Bein is “bone” and “leg”. How do you know what you broke?!
“Ikke” being added to make anything a negative. It’s such a fun word.
I love that “bart” is moustache, because I think of it as the French transport network. Not what you want on your face.
If “jern” is an iron, how is “rivjern” a grater…?
Fours. It’s the bloody fours that keep getting me!
“Jeg legger meg” – it’s translating it as “I go to bed” but I’m much preferring “I lay me down to sleep” because it’s a sorely under-used phrase.
The multitude of English words, pronounced in a uniquely Norwegian way: blind-date is probably my favourite so far!

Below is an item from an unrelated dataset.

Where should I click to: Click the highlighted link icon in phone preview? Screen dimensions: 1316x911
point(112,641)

The app was very insistent that I know how to say “hospital”, “sorry”, “soup”, “I am allergic to peanuts” and “umbrella”. I don’t really understand what it’s using for those choices, but I hope it thinks I’m ok…

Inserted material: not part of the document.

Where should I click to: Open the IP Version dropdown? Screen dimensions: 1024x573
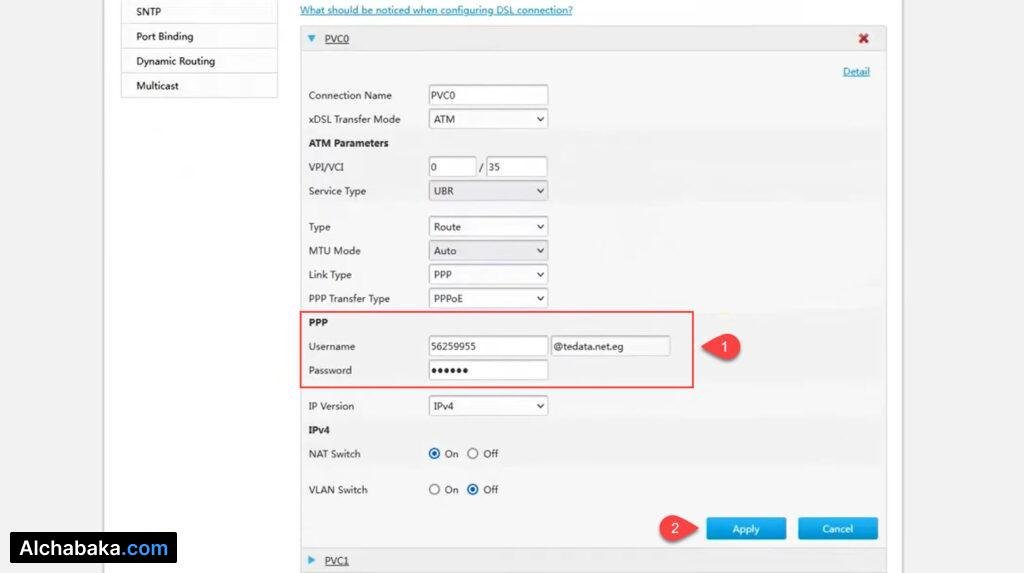click(488, 407)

I’m enjoying the imagery I’m using to remember some of the words: “korke trekker” is definitely someone climbing a wine bottle.

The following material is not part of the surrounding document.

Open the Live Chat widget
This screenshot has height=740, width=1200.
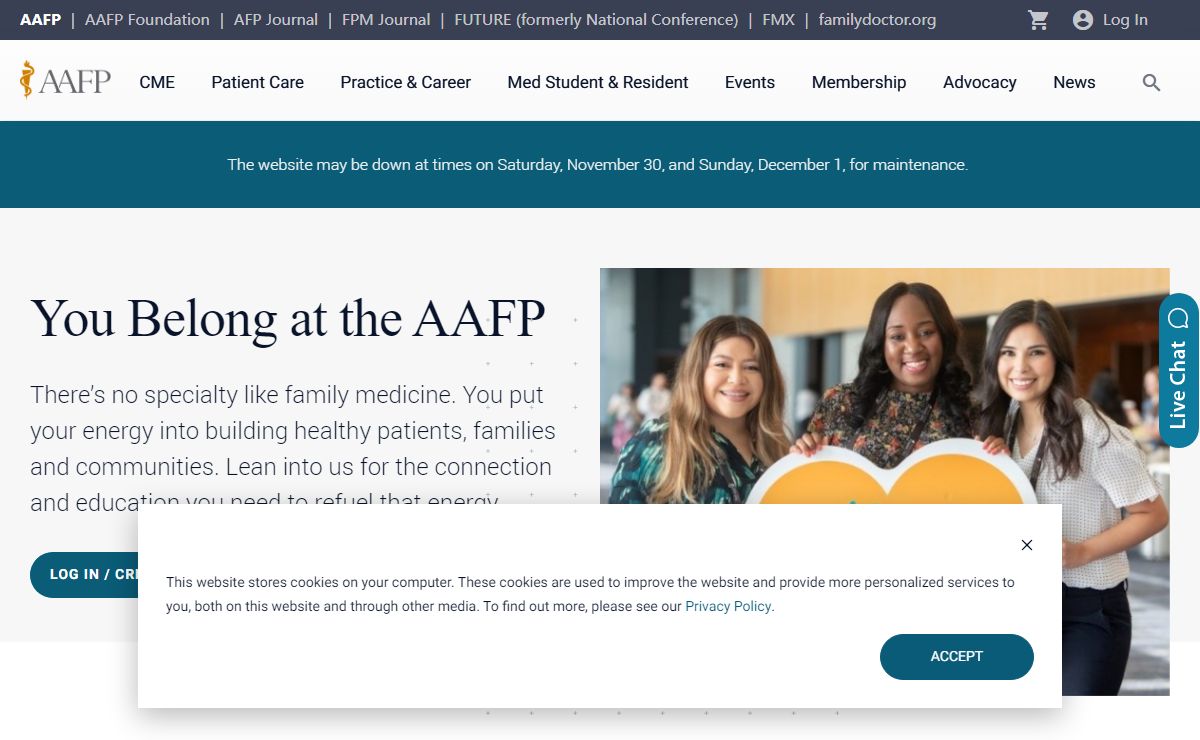pyautogui.click(x=1178, y=370)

And for some WHAT THE HELL, NORWEGIAN? “Appelsinjuice.” It’s fucking orange juice. They even have a word for orange (“oransje”)!! And apparently that doesn’t apply to juice?
On the plus side: I’ve managed ten minutes (and often more) for the past month! I’m slowly getting there; I’m starting to learn phrases and be able to put more sentences together, and one of my aims for the next month is to start using more Norwegian in everyday life – which also has the bonus of making my partner speak it more, too.
Now: jeg lager og drikker kaffe, because I think I need it after so many words!
(Ps. I’m using an app called Drops, which has been great so far!)